Unfortunately, not all doctors felt the need to communicate this information in an informative, nuanced way when discussing the vaccine for young children.
The small size of the studies in children under 5 makes it nearly impossible to observe rates of rare complications such as myocarditis, which occurs in 1 in 2,650 12-17 year-old boys after the 2nd dose. This complication has been associated with EKG changes in children and even concerning MRI findings months after recovering from myocarditis. The New England Journal of Medicine reported one case of vaccine-associated myocarditis death in a 22-year-old in an Israeli population study. Keep in mind that babies can’t tell you when they have myocarditis.
The trials, in other words, enrolled only a fraction of the number of participants that would have been required to determine efficacy against end points like severe disease, hospitalization, and rare adverse events such as myocarditis, which has been linked to COVID vaccination in males in the 12- to 17-year-old age group at a rate of up to 1 in 2,700.

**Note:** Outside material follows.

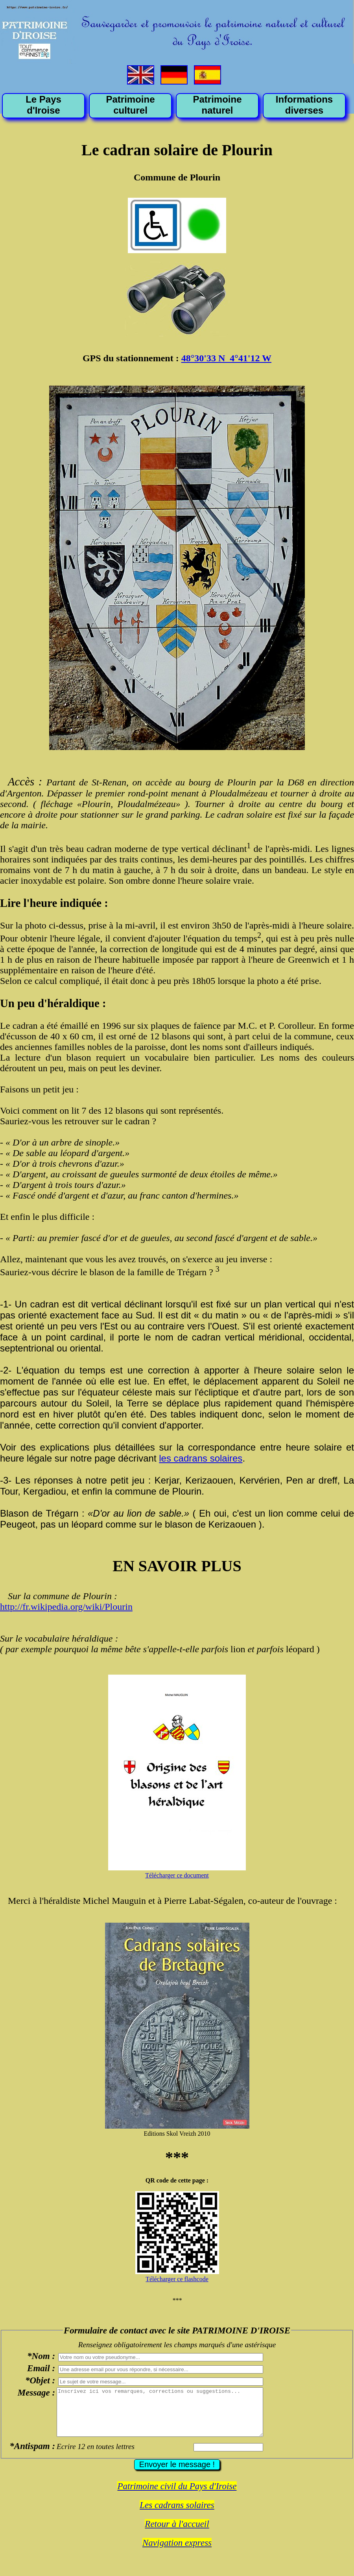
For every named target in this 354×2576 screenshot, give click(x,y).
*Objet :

The cherry has been picked.
Did Drs. Makary and Hoeg reference these particular studies because they had the strongest methodology? Of course not. They shared them as established fact for one reason only – they had the highest rate of vaccine-myocarditis. The many larger studies showing lower rates, especially for children ages 5-11, were unmentionable. Similarly, because the vaccine-myocarditis almost always has a favorable prognosis, neither doctor reported this, though the death of a 22-year-old in Israel was used to scare parents. The fact that babies have the highest risk of dying from COVID and that over 500 children younger than age 5-years have died so far was also unmentionable. All harms of the virus are unmentionable, as is all evidence that the vaccine can limit these harms.
While at least Drs. Makary and Hoeg shared an accurate number, which was by no means certain given their previous work, here’s why this cherry-picking matters. Very few people who read their essays will know they were only told a very small fraction of the relevant information. The governors they advise (Florida, Virginia) are likely similarly ignorant. And so, many people are now wildly misinformed, and some politicians are recommending against vaccinating children.
In early 2021, Drs. Makary and Hoeg both felt herd immunity was just around the corner and so there was no need to vaccinate children. Rather than say “I was wrong”, their goal now is to frighten parents by casting the vaccine in the worst possible light and to pacify them by casting the virus in the best possible light. Judging by the abysmal vaccination rate for young children, they’ve succeeded. As pediatric hospitalizations creep upwards once again, nearly matching the Delta peak of last summer, they should visit a children’s hospital and take a well-deserved victory lap.